There are several limitations of our study. First, conducting the study at a single, academic, specialty endocrinology clinic limits the diversity of our patient population, so the findings may not be generalizable to a larger population. Several studies have indicated that low education level and minority populations have been associated with lower DN levels and poorer glycemic control [8, 21], but these populations were not well represented in this study. Of note, even though the participants in our study had high education levels, were mostly White, not Hispanic, and were generally well-managed patients under a high level of specialized care, low DN was still identified. This suggests that DN is a widespread issue that affects more than minority or underserved populations. Second, this study was designed as an exploratory, observational, cross-sectional survey that was performed to initially explore possible relationships, so no conclusions on causation can be made. Our study also had a small sample size, which limits the statistical analysis. Additionally, the DNT-15 includes several questions geared towards a more general diabetes population (e.g., those on insulin injections or oral medications), which could limit the validity of the tool in our patient population. Last, there was limited availability of self-management data based on the download capability of the insulin pump type and brand.

Our study reinforces the need to identify and address DN in the diabetes population. Health literacy and numeracy focused interventions and communication strategies have been developed for a more generalized diabetes population and have been shown to improve self-efficacy and diabetes self-management behaviors [22,23,24,25,26]. Such strategies should also be considered in patients on insulin pump therapy.

Adequate DN skills are crucial to patients’ ability to process and act on data related to their insulin pump [11]. These requirements will expand as insulin pump technology continues to advance and with the incorporation of continuous glucose monitoring.

Although most patients on insulin pump therapy receive extensive education and training on numeracy-related topics, it is unknown how effective this education is or if the education is delivered at an appropriate level to ensure proper use. Currently, educational materials provided to patients with diabetes are lacking in readability, especially in relation to numeracy [27]. For example, the education workbooks provided by the three most common insulin pump manufacturers require numeracy skills well above the average adult to understand their content [28]. DN skills should be assessed in all patients on insulin pump therapy, and education should be delivered at an appropriate level to ensure safe and effective use [17, 27, 28]. Further research is needed on the relationships between DN and the safety and efficacy of insulin pump usage.

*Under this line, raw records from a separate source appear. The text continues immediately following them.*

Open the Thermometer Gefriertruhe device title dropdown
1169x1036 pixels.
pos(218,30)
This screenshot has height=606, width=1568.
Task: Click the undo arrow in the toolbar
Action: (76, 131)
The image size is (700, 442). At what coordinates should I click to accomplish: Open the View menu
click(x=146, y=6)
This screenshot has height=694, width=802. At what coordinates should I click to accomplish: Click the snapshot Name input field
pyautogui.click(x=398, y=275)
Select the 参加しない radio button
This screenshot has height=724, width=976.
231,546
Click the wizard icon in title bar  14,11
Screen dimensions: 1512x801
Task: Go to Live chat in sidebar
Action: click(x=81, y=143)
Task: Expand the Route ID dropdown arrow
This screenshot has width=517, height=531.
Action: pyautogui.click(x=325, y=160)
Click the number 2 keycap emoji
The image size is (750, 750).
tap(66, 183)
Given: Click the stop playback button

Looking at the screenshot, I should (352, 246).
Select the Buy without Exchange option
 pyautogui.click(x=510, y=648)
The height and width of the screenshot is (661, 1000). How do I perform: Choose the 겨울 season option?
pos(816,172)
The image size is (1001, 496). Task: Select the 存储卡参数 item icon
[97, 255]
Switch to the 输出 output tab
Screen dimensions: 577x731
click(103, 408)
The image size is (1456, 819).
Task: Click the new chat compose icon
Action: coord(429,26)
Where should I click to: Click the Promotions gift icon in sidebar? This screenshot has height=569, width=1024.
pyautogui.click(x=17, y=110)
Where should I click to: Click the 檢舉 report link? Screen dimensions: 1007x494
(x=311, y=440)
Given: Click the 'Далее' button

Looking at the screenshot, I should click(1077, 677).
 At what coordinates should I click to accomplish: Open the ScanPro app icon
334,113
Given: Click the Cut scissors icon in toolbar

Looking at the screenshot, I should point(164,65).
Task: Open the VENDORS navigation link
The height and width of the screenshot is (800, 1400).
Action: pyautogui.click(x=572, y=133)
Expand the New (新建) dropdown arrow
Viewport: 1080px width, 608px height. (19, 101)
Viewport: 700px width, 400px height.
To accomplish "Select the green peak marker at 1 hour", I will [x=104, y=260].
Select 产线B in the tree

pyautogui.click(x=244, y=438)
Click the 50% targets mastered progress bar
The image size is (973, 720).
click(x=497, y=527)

Deficiencies in DN skills are present in patients on insulin pump therapy, even with a high level of care in a specialty endocrinology clinic. This study suggests that some patients with diabetes on insulin pump therapy cannot complete DN self-management tasks such as counting carbohydrates or determining appropriate insulin dosing. In this study, participants with lower DN scores had higher A1C levels, were older, were more likely to describe their diabetes self-care as poor, and had less confidence in their ability to use the features of their insulin pump. Further research in larger, more diverse populations is needed to determine DN skills in patients on insulin pump therapy and to identify possible associations with patient characteristics, glycemic control, and self-management behaviors.